Wednesday, February 26, 2020

In Search of the Real Magic
February 26, 2020

     So if you were inclined toward a somewhat cynical turn of mind, your response to my Smokey-the-pony story might run something like, Sure, I'd be a "shit-'n'-pony kinda gal" too, if I got the friggin' flesh-and-blood pony for Christmas.   Such a reaction would miss the point, of course.  Furthermore, and perhaps somewhat ironically, it would miss the point in much the same way that people inclined to more lemons-to-lemonade casts of mind often miss the potential danger lurking in their sunny mental default mode.

     Don't get me wrong: I love me some positive people.  I love me some lemonade.  And I love me some ponies, both real and metaphorical.  People who look for the bright side of things are my people, my tribe.  They're easy to be around, easy to work with, easy to love.  They can perform minor miracles, by turning negatives into positives.  Rain on my outdoor wedding reception?  Fine, we'll all join in a chorus of "Singin' in the Rain " and dance our hearts out in the downpour.  Flat tire on the van this morning?  It was overdue for an alignment check and oil change anyway, so now I get to knock those things off the to-do list.  Out of black tea this morning?  I need to cut back on caffeine anyway, so here's my chance to jump start that effort.

     Okay, so I might actually be a little upset – sad, really –  if I ran out of my English breakfast tea with honey on any given morning.  It's my crutch.  It's my fuel.  It's how I can imagine how difficult it must be to break addictions to harder drugs.  If the thought of giving up my daily three-cups-of-tea makes me this sad (and sends me searching for the Tylenol, for when the headache kicks in later), then I have some inkling of the addict's struggle, and thus some basis, however small, for sympathy with their plight.

     Stop.  That's the move.  That, right there.  Did you see what I just did?  That's how it happens.  That's the mental slight of hand.  Did you see how I turned my negative into a positive?  Did you see how I re-imagined – or perhaps rationalized – my caffeine addiction by re-casting it as a way of understanding the struggles of those addicted to more problematic substances?  
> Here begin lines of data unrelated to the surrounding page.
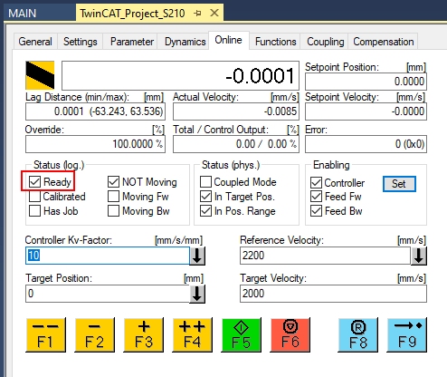Click the F3 slow forward jog button
447x377 pixels.
tap(144, 334)
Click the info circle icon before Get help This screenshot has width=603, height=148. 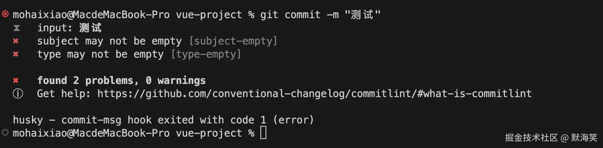click(18, 94)
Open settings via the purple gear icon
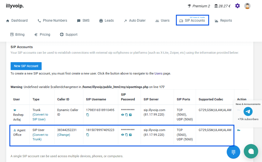This screenshot has height=162, width=262. coord(238,6)
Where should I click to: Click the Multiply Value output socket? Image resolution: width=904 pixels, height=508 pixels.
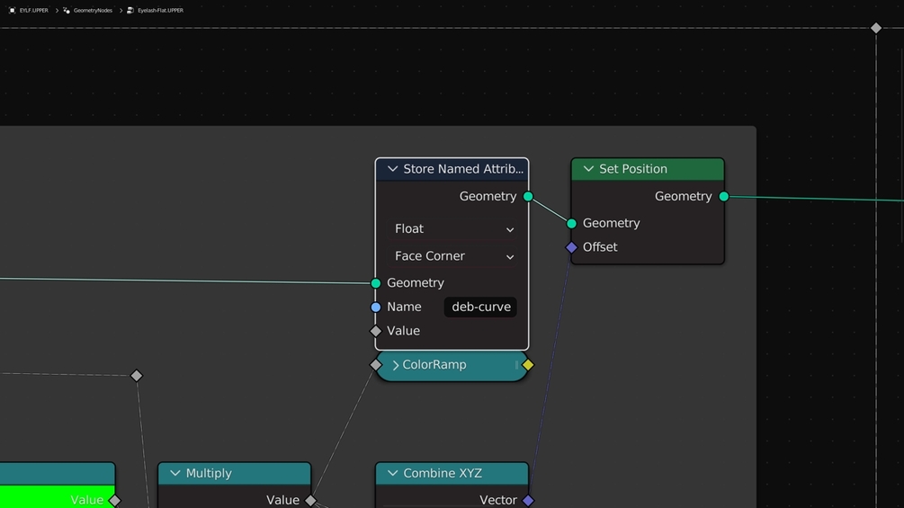pos(310,500)
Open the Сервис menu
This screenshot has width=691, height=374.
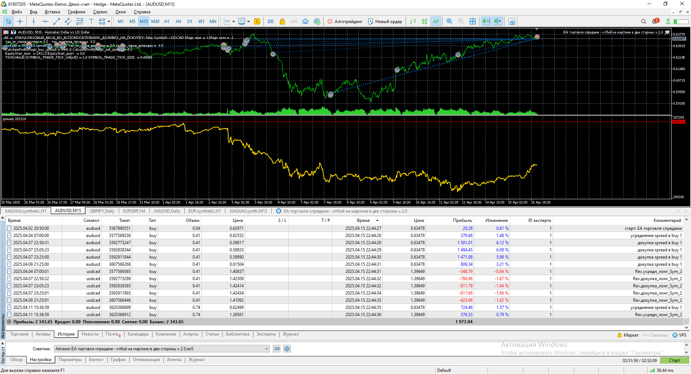tap(100, 12)
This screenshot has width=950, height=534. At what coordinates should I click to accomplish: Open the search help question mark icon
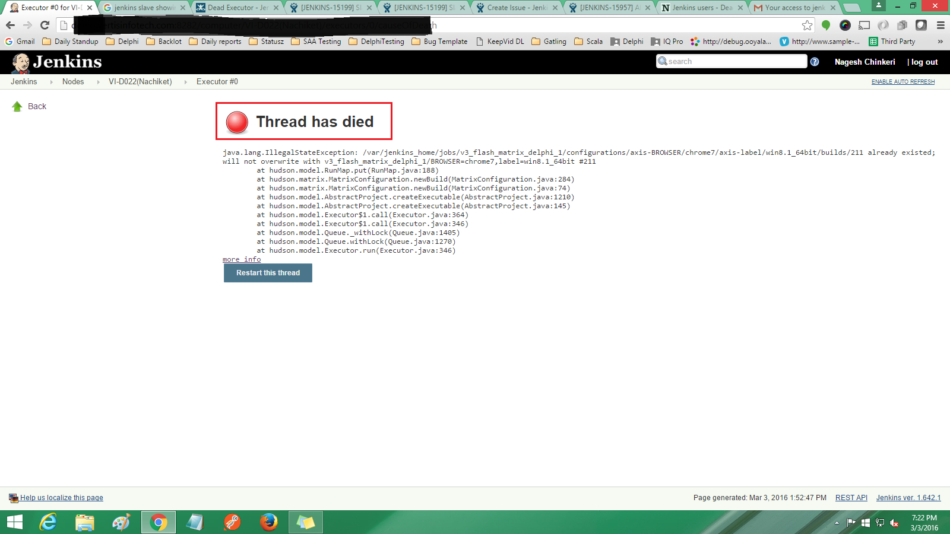815,62
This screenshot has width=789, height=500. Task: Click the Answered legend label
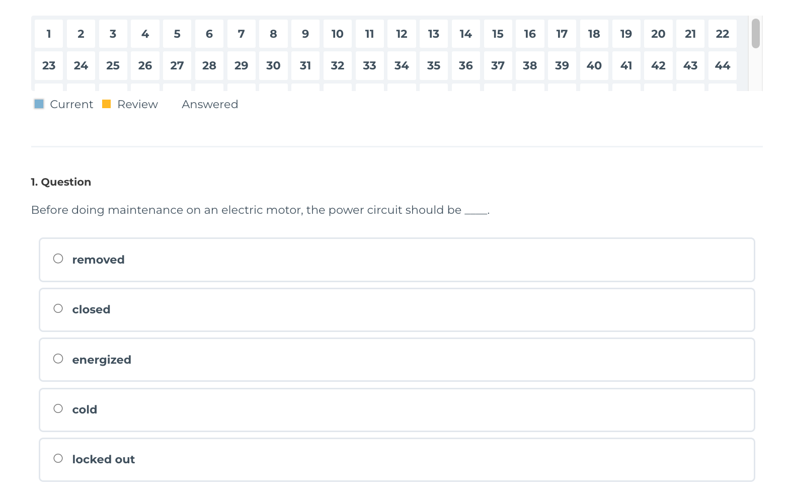coord(209,104)
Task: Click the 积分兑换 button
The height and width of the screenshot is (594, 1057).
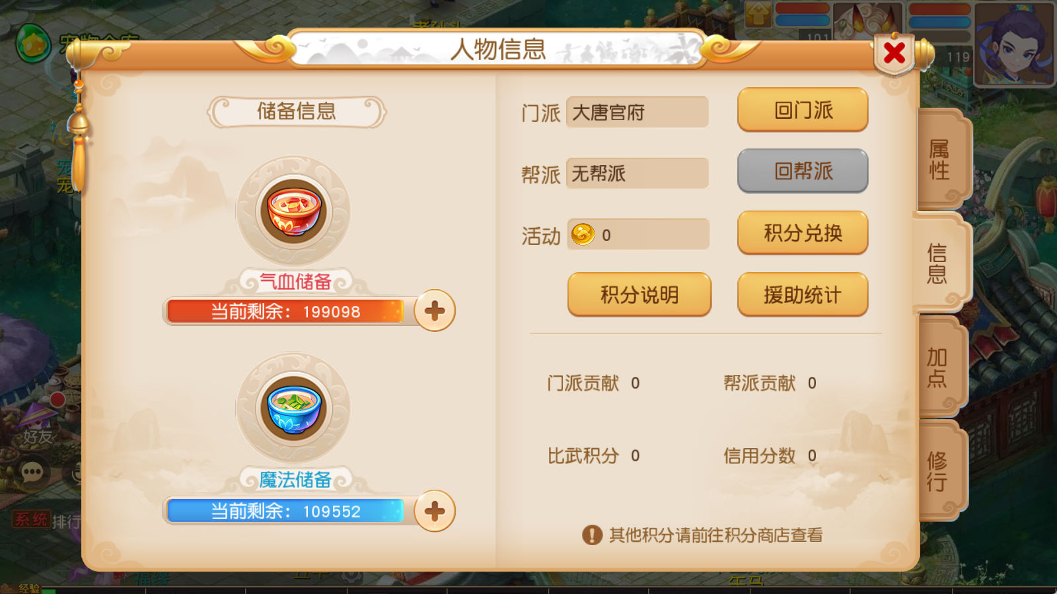Action: point(803,233)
     Now, here's the thing: maybe that's a legitimate move and maybe it's not.  I can hear what feels to me like a legitimate criticism: You don't know jack-shit about addiction, girly, so you can take your tea and sympathy, and your Tylenol, and your mildly narcissistic trivialization of other people's struggles, and stuff it.  

     Point taken.
          
    Here's what I'm getting at: the problem with an unexamined "shit-'n'-pony kinda gal" mode – my natural default mode – is that you risk blinding yourself to real problems in the world, including problems within yourself, which often arise from patterns of pain avoidance, and also (perhaps especially) problems that arise from active malevolence, from evil.  And blinding yourself to such problems leaves you ill-equipped to confront them.  You cannot combat the evil that you refuse to see.  It's one thing to transform or transmute a problem, creatively leveraging it, elevating it as an impetus to find and form a real solution.  But to do that, you have to squarely face the problem, you have to actually understand it on its own terms first.  Anything less than that is merely commuting the problem to another form without really addressing it.  Anything less than that is just slight of hand. It's not real magic.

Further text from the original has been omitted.